In honour of World Mental Health Day, Tracscare – a leading provider of support for people with Autism, Learning Disabilities, Mental Health needs and Acquired Brain Injuries (ABI) – hosted a national conference to encourage health professionals to make mental health personal and enable both recovery and resilience.
More than 60 care professionals attended the conference held at Aston Villa football club’s stadium, where they were provided with practical information and guidance on a range of subjects to support individuals with Mental Health needs.
Topics included a discussion led by Gayle Woodcock, Quality Lead at Tracscare’s Milton Park, on the importance of people with mental health needs receiving peer support and sharing experiences to encourage resilience.
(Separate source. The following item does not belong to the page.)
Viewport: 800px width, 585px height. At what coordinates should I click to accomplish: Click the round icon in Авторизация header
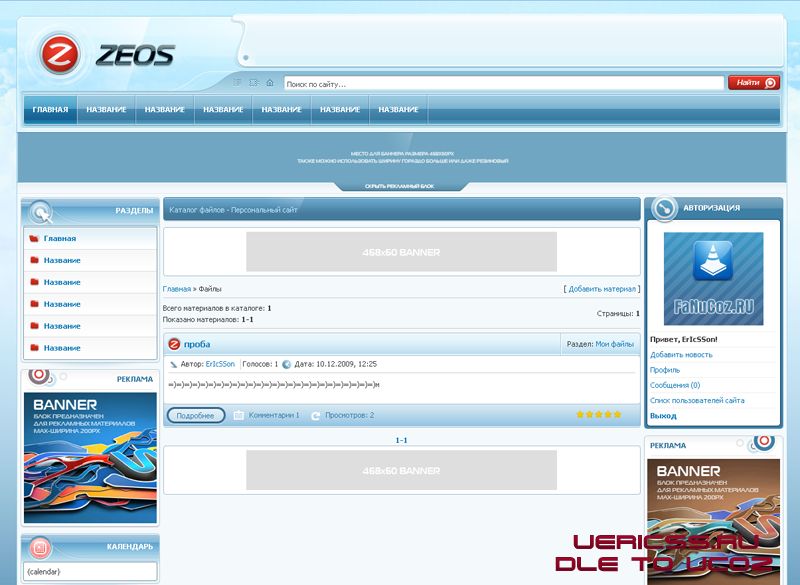click(664, 208)

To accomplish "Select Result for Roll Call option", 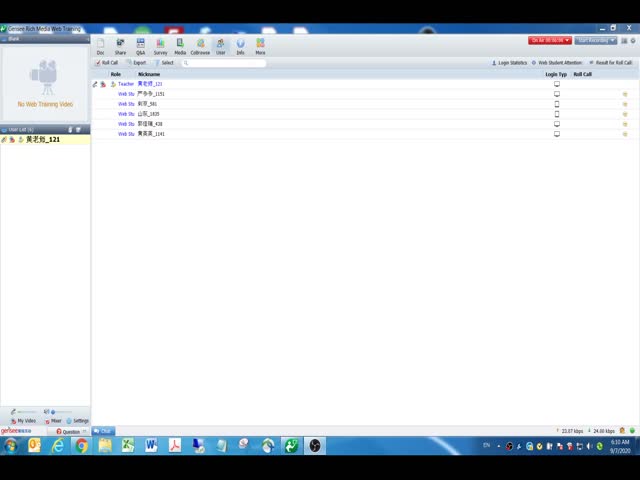I will click(x=611, y=63).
There was also an inspiring talk led by Kerry-Ann Davenport who discussed her own personal journey with mental illness and recovery. Kerry-Ann is currently supported by Tracscare and will be moving home at the end of the year. She is passionate about sharing her own experience of the support she received in order to help others overcome their own challenges.
Also speaking was Ian Callaghan – the Recovery and Outcomes Manager at Rethink Mental Illness. Ian led a lively and thought provoking discussion about his personal journey through secure care.
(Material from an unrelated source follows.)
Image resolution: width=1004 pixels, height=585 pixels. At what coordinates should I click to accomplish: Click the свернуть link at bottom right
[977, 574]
A number of clinical speakers also addressed attendees – including Peter Battle – the Chief Executive of Tracscare; Dr. Tiago Pinto, an award winning Clinical Psychologist from Milton Park Therapeutic Campus; Samantha Drohan from WCADA (Welsh Centre for Action on Dependency and Addiction); Eleanor Percy, Clinical Support Nurse from Tracscare and Mike Jeffries, a Training Manager at the mental health charity MIND.
Peter Battle, Chief Executive of Tracscare, said:
“We were delighted to mark World Mental Health Day by bringing together so many representatives from across the Mental Health sector to discuss how best to enable the people we support to achieve resilience and recovery.
We want to thank Kerry-Ann for sharing her own deeply personal experience of receiving support and hope that her story will encourage all of the practitioners in attendance, to make mental health care personal.”